Exercise aim: Reproduce word for word the passage from "According to the recent" to "Waco, Texas, dentist." in the text on sleep apnea and cancer.

Text block:

Can a sleep disorder increase your risk developing of cancer? A new study published in the European Respiratory Journal says yes.
According to the recent study, women who are living with sleep apnea have an elevated risk of developing cancer compared to men with the condition.
More than 22 million Americans are living with obstructive sleep apnea, or OSA, according to the American Sleep Apnea Association.
People who are living with OSA experience interruptions in their breathing during sleep.
'The number of interruptions in breathing can range from 30 to more than a hundred per night depending on the person or severity of the condition,' said Dr. Sean Endsley, a Waco, Texas, dentist.
People living with OSA experience daytime fatigue, snoring or gasping for air, headaches and migraines, and mood swings.
Sleep apnea can also affect cognition, problem solving and memory.
The study analyzed 20,000 adults from the European Sleep Apnea Database. The researchers found that among the records they reviewed, 2 percent of the group had a cancer diagnosis in their medical history.

Data for analysis:
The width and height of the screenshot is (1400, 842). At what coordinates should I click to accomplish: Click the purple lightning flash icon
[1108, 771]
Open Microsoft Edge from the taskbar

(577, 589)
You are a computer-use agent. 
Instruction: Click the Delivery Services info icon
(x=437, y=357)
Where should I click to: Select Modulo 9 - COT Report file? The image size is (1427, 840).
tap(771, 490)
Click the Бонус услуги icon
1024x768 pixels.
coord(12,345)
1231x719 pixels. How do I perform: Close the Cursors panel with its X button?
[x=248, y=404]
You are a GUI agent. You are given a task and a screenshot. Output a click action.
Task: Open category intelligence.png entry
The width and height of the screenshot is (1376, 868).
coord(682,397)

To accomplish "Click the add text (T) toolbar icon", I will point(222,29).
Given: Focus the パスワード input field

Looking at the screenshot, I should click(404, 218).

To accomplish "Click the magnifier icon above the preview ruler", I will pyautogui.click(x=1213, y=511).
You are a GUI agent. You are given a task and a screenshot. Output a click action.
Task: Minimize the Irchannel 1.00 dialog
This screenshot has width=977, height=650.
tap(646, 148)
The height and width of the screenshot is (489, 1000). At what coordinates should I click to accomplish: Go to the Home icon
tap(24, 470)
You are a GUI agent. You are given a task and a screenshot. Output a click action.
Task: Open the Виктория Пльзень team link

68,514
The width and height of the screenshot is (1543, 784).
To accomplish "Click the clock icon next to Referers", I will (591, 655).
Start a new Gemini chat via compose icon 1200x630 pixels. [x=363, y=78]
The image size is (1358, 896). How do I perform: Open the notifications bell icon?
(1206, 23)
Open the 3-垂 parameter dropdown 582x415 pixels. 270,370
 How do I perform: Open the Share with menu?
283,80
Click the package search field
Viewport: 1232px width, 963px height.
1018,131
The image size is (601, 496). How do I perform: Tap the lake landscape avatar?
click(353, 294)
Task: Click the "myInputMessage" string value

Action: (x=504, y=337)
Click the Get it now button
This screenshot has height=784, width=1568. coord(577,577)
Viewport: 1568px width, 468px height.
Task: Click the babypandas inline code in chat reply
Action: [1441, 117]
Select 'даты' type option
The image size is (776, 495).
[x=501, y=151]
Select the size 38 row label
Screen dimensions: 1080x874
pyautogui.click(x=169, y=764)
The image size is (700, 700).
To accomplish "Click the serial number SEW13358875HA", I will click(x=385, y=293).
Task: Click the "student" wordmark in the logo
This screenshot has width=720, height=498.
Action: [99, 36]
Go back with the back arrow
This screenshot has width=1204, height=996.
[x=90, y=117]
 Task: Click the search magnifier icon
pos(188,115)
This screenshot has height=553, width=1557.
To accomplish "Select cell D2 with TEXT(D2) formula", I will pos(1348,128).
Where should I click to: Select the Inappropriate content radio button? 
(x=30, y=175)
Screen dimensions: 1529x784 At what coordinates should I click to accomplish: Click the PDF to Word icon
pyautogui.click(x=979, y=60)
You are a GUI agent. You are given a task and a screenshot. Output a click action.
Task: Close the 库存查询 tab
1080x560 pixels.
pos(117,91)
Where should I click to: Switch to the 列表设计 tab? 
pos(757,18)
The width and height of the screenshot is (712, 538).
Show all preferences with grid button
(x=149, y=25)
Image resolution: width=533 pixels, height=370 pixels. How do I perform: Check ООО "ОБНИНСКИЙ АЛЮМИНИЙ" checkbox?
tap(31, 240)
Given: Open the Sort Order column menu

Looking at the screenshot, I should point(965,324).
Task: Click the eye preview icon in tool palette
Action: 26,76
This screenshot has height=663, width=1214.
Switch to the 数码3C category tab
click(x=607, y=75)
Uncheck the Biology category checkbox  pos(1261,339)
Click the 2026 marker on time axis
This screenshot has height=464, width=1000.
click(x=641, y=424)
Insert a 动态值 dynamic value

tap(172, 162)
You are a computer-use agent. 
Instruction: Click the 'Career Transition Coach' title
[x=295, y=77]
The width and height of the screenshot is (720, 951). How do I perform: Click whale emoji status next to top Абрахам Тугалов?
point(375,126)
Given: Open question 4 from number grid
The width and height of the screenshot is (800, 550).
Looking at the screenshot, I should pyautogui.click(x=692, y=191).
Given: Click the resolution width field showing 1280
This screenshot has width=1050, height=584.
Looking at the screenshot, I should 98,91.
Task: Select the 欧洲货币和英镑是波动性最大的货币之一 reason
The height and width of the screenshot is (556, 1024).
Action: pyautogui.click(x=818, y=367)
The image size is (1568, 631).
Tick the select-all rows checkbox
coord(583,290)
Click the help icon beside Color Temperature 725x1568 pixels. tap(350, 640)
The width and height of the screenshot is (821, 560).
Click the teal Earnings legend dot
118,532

Output for this task:
According to the recent study, women who are living with sleep apnea have an elevated risk of developing cancer compared to men with the condition.
More than 22 million Americans are living with obstructive sleep apnea, or OSA, according to the American Sleep Apnea Association.
People who are living with OSA experience interruptions in their breathing during sleep.
'The number of interruptions in breathing can range from 30 to more than a hundred per night depending on the person or severity of the condition,' said Dr. Sean Endsley, a Waco, Texas, dentist.